Hoje é um dia muito especial para mim, pois hoje tive um dos melhores resultados que eu aguardava da minha caminhada na alimentação e estilo de vida saudáveis: meu primeiro ciclo menstrual natural em 16 anos!
Foi há cerca de um ano que comecei meu desafio de retomar as rédeas do meu sistema reprodutivo. Durante minhas aulas de Nutrição Integrativa, conheci o trabalho de Alisa Vitti e sua clínca LSW. Essa médica, que também sofria de Ovário Polimicrocístico, TPM e outros problemas femininos como eu, cansou da abordagem da medicina convencional, que nunca conseguiu tratar de forma efetiva sua condição, criou um protocolo de tratamento que usa apenas comida e suplementos naturais para limpar o organismo feminino de problemas típicos de nossa era.
Quando ouvi sua fala na aula, parecia que ela descrevia tudo que se passava na minha cabeça, e o que mais me chamou a atenção foi a simplicidade da abordagem e o fato de que eu mesma estaria no controle do tratamento. Assim, iniciei minha sessões com a coach, Jessica.
Não vou dizer que é moleza, mas para mim, que já estava mudando muita coisa no meu estilo de vida, foi quase natural. Comecei aprendendo a como comer para dar suporte ao meu sistema endócrino, depois comecei a tomar algumas ervas e suplementos vitamínico-minerais para dar aquele apoio extra, e finalmente conversamos muito sobre energia feminina.
Foi então que tomei uma decisão que jamais imaginei que iria acontecer nessa vida: parar de tomar a pílula anticoncepcional depois de usá-la initerruptamente desde os 15 anos de idade. Para quem tem Ovário Polimicrocístico, isso é quase como uma condenação, pois logo cedo aprendi que, para controlar suas manifestações temidas (acne, pêlos, excesso de peso, menstruação irregular, resistência à insulina, etc), a única saída é a pílula, e não há cura.
Ainda mais porque eu passei a tomá-la sem parar para menstruar por cerca de 7 anos, na tentativa de controlar uma TPM forte e enxaquecas excruciantes, sem muito sucesso.
A coach contou que a pílula causa coisas ainda piores, como predisposição a trombose, doenças cardíacas, derrame, entoxicação do fígado, e muitas outras coisas assustadoras.

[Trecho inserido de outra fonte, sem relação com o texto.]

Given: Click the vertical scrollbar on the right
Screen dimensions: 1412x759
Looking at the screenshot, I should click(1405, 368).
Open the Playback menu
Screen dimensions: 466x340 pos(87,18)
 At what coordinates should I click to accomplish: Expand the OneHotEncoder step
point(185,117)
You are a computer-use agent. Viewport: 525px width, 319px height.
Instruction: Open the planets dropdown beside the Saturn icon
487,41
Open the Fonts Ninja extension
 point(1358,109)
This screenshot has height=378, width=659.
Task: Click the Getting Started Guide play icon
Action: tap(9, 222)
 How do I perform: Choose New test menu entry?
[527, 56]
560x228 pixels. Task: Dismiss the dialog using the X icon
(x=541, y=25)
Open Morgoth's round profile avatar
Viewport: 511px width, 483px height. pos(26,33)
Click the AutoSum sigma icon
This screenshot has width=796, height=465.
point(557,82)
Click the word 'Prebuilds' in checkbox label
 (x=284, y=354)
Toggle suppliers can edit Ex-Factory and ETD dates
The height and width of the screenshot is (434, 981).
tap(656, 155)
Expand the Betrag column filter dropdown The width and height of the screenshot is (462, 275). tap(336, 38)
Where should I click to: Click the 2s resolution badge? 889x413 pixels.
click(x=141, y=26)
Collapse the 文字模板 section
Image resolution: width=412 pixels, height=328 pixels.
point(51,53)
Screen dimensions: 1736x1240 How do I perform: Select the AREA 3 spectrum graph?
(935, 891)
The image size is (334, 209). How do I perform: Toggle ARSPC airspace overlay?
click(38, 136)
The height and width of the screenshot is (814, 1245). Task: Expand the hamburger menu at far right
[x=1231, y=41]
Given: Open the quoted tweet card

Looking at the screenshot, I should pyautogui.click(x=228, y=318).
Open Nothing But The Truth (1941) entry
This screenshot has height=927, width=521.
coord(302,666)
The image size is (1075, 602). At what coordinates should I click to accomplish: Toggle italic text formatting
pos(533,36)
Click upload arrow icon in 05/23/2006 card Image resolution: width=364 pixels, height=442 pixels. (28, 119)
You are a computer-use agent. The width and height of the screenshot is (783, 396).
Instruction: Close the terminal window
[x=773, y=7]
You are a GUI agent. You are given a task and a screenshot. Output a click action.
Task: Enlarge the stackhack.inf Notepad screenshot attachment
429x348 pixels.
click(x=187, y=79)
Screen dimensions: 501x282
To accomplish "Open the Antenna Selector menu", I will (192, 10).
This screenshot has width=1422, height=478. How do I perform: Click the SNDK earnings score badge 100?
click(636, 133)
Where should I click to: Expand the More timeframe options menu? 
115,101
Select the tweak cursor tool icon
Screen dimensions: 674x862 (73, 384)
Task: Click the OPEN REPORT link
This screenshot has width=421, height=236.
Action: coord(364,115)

Eu que já vinha com bronca da indústria farmacêutica convencional, fiquei mais revoltada ainda por nunca ter sido devidamente orientada sobre tudo isso.
Mas e o medo de largar essa muleta que me “sustentava” há tanto tempo? Como será que meus ovários iriam se comportar? Minha cara ia voltar a ficar cheia de espinhas? Eu iria continuar tendo os sintomas terríveis antes e durante a menstruação das quais eu tentava fugir há tanto tempo? Como eu iria evitar a gravidez?
Quando eu soube que tanto a Alisa quanto a Jessica haviam passado pelas mesmas situações que eu, e hoje são mulheres felizes, em paz com suas menstruações regulares, com rostinhos lisinhos, TPM praticamente inexistente, sem filhos, e com ovários sem sinal de nada errado, eu escolhi confiar no processo e persistir.
Sabia que exigiria da minha paciência, que me desafiaria a cada instante, e que volta e meia eu teria vontade de desistir e usar alguma “pílula mágica” para fazer parar qualquer sofrimento que eu estivesse sentindo no momento. E assim foi: passei 7 meses sem menstruar, com episódios de depressão, irritação, rosto e corpo cobertos por acne, cabelo caindo, dentre outras coisas “divertidas”. Minha impressão era, naquele momento, que minha vida era melhor com a pílula. Mas volta e meia alguma coisa acontecia para me lembrar o porque escolhi esse caminho.
Uma das mais incríveis foi a melhora em 90% da minha enxaqueca, algo que jamais imaginei que me livraria. Isso vinha atrapalhando minha vida tão profundamente, que há algum tempo atrás eu tinha crises fortíssimas de não conseguir sair do quarto pelo menos uma vez por semana. Agora, fiquei sem nenhuma manifestação por mais de 3 meses, e quando ela veio no dia antes da menstruação, não passava de um pequeno desconforto e uma leve dor de cabeça, que não me impediu de continuar minha atividades normais.
Hoje, tenho apenas poucas e pequenas espinhas, meu cabelo está nascendo novamente, minha energia e humor estão mais estáveis, meu fígado funciona melhor do que nunca, a glicose no meu sangue estável, e um sorriso no rosto ao ver que a menstruação está descendo.
Essa para mim é a maior vitória de todas: me sentir confortável no meu corpo de mulher, celebrar cada etapa do meu ciclo e usá-lo ao meu favor no meu dia-a-dia, e abraçar o feminino em mim que esteve reprimido por tantos anos, aprendendo a usar seu grande poder de transformação no mundo.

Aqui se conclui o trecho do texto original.